• **Requirement**: Quote every one of the records below verbatim, line for line.

• **Available data**:
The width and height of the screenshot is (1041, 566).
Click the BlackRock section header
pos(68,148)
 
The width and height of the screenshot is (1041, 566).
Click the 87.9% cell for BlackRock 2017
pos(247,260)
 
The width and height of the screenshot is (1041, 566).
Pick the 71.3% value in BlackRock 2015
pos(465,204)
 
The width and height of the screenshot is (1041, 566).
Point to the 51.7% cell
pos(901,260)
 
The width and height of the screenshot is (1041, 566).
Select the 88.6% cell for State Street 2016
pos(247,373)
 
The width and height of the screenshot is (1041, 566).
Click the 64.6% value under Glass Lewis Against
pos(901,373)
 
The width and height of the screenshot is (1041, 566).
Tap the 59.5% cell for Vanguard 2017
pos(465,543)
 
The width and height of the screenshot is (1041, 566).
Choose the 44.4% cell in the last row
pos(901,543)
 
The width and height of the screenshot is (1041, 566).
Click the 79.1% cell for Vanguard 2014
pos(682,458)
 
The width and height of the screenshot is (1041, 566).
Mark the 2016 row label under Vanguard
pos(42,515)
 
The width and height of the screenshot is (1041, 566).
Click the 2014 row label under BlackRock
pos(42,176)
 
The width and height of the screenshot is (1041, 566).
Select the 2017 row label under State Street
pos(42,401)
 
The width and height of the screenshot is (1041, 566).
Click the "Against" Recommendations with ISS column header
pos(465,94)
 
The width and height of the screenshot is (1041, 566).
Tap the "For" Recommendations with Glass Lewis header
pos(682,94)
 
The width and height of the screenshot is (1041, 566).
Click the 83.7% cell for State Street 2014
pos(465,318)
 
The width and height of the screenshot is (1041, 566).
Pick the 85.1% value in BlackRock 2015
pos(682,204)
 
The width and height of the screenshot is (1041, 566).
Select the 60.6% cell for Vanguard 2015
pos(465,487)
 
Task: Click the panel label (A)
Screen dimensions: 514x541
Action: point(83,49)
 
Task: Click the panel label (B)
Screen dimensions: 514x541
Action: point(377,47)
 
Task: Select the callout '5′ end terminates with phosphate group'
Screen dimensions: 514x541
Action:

• **Answer to this task**:
The width and height of the screenshot is (1041, 566).
Click the BlackRock section header
pos(68,148)
 
The width and height of the screenshot is (1041, 566).
Click the 87.9% cell for BlackRock 2017
pos(247,260)
 
The width and height of the screenshot is (1041, 566).
Pick the 71.3% value in BlackRock 2015
pos(465,204)
 
The width and height of the screenshot is (1041, 566).
Point to the 51.7% cell
pos(901,260)
 
The width and height of the screenshot is (1041, 566).
Select the 88.6% cell for State Street 2016
pos(247,373)
 
The width and height of the screenshot is (1041, 566).
Click the 64.6% value under Glass Lewis Against
pos(901,373)
 
The width and height of the screenshot is (1041, 566).
Tap the 59.5% cell for Vanguard 2017
pos(465,543)
 
The width and height of the screenshot is (1041, 566).
Choose the 44.4% cell in the last row
pos(901,543)
 
The width and height of the screenshot is (1041, 566).
Click the 79.1% cell for Vanguard 2014
pos(682,458)
 
The width and height of the screenshot is (1041, 566).
Mark the 2016 row label under Vanguard
pos(42,515)
 
The width and height of the screenshot is (1041, 566).
Click the 2014 row label under BlackRock
pos(42,176)
 
The width and height of the screenshot is (1041, 566).
Select the 2017 row label under State Street
pos(42,401)
 
The width and height of the screenshot is (1041, 566).
Click the "Against" Recommendations with ISS column header
pos(465,94)
 
The width and height of the screenshot is (1041, 566).
Tap the "For" Recommendations with Glass Lewis header
pos(682,94)
 
The width and height of the screenshot is (1041, 566).
Click the 83.7% cell for State Street 2014
pos(465,318)
 
The width and height of the screenshot is (1041, 566).
Pick the 85.1% value in BlackRock 2015
pos(682,204)
 
The width and height of the screenshot is (1041, 566).
Select the 60.6% cell for Vanguard 2015
pos(465,487)
 
Task: Click the panel label (A)
Screen dimensions: 514x541
Action: point(83,49)
 
Task: Click the panel label (B)
Screen dimensions: 514x541
Action: point(377,47)
 
Task: Select the callout '5′ end terminates with phosphate group'
Screen dimensions: 514x541
Action:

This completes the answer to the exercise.